Galileo intercambiaba correspondencia con Johannes Kepler (1571-1630) que fue un astrónomo alemán, influido al igual que Copérnico por las ideas pitagóricas, y empeñado en demostrar la autenticidad del sistema heliocéntrico. Fue profesor de matemáticas y astrónomo imperial en la corte de Rodolfo II en Praga, donde afortunadamente coincidió con el hombre adecuado en el momento más oportuno. Dicho erudito era Tycho Brahe (1546-1601), astrónomo danés que había construido por mediación del rey Federico II de Dinamarca un observatorio cerca de Copenhague, y sin la ayuda de ningún telescopio, con instrumentos fabricados por él mismo, había determinado regularmente a lo largo de muchos años las posiciones de planetas y estrellas con una desviación de un minuto, error diez veces menor que cualquier cálculo previo. Las mediciones de Brahe le permitieron a Kepler disponer de datos fiables sobre los que establecer las leyes matemáticas. Especialmente las referencias a las posiciones de la trayectoria que describe Marte, que representaba un problema clásico, puesto que parecía seguir un movimiento aleatorio, le permitieron descubrir que las órbitas no eran circulares como se creía sino elípticas, lo que supuso la confirmación indiscutible de la nueva visión del cosmos.
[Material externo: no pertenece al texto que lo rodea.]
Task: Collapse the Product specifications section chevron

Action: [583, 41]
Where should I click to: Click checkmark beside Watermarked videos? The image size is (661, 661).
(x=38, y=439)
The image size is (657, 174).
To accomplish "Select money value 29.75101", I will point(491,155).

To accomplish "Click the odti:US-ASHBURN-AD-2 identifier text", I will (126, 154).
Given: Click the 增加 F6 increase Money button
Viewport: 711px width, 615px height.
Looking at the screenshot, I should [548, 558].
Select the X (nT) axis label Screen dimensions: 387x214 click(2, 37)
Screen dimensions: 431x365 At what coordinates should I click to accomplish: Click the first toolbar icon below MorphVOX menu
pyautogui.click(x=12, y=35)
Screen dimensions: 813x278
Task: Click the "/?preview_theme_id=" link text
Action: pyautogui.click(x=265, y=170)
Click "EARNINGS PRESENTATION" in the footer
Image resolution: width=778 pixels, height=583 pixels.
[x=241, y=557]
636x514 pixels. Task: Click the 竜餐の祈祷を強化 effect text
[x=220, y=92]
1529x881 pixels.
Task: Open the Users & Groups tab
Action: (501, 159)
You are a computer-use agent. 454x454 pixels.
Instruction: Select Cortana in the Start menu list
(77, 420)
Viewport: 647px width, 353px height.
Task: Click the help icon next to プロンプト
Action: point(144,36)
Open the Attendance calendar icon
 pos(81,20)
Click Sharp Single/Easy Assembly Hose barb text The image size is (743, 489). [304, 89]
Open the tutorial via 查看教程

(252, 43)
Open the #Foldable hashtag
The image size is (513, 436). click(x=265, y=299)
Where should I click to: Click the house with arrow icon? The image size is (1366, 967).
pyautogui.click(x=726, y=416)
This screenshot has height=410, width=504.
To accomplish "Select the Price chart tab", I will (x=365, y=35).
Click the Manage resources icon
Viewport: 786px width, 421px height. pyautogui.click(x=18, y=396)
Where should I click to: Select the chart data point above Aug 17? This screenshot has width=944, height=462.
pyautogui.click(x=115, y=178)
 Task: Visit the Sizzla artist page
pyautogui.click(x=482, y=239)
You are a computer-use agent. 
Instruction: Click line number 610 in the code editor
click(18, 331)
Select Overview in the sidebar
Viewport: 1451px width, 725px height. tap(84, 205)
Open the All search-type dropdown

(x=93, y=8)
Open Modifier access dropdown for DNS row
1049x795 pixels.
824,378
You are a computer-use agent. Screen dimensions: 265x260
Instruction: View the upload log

Es difícil imaginar siquiera la magnitud, la osadía y la lucidez mental que debió tener Kepler para atreverse a concebir una idea contraria a uno de los presupuestos básicos de la Edad Media, que se fundamentaba en Aristóteles, quien hablaba de un mundo sublunar, en el que se encuentra la Tierra, y otro supralunar (más allá de la Luna) relativo a los cuerpos celestes, donde no existen más que formas geométricas perfectas (esferas) y movimientos regulares inmutables, es decir, circulares. Así como hasta la aparición de Einstein nadie se había planteado ni remotamente que el tiempo y el espacio pudieran no ser absolutos, hasta Kepler nadie concebía que los planetas se pudiesen mover de una manera tan «imperfecta», donde el Sol, para mayor decepción, no se encuentra en el centro del sistema solar, sino que está ligeramente desplazado (situado en uno de los focos de la elipse). Por eso cabe destacar el papel que jugó Brahe en este descubrimiento. Hasta entonces los errores en las mediciones eran tan grandes que era imposible descubrir nada, podía tratarse de órbitas que seguían una trayectoria circular mal medida o bien una que fuese elíptica o incluso una irregular.

Kepler establecerá las tres leyes matemáticas que llevan su nombre y que rigen todos los movimientos del cielo, recogidas en dos de sus libros, La Nueva Astronomía y La armonía del mundo. Estas leyes sirvieron posteriormente de base a Newton para establecer la ley de gravitación universal.

La aceptación del sistema heliocéntrico marca un hito en la historia de Occidente. Con ella se cierra un periodo de oscurantismo que dominó el pensamiento y la ciencia durante la Edad Media. Una vez que Copérnico, Bruno, Galileo, Brahe y Kepler  conmocionan el mundo de la Física, se suceden continuos cambios, con Descartes, Bacon, Leibniz y Newton entre otros, consolidándose la llamada ciencia moderna. Inicialmente sigue un desarrollo lento, hasta que a mitad del siglo XIX empieza la verdadera eclosión de descubrimientos y conocimientos a ritmo vertiginoso que va a continuar hasta nuestros días.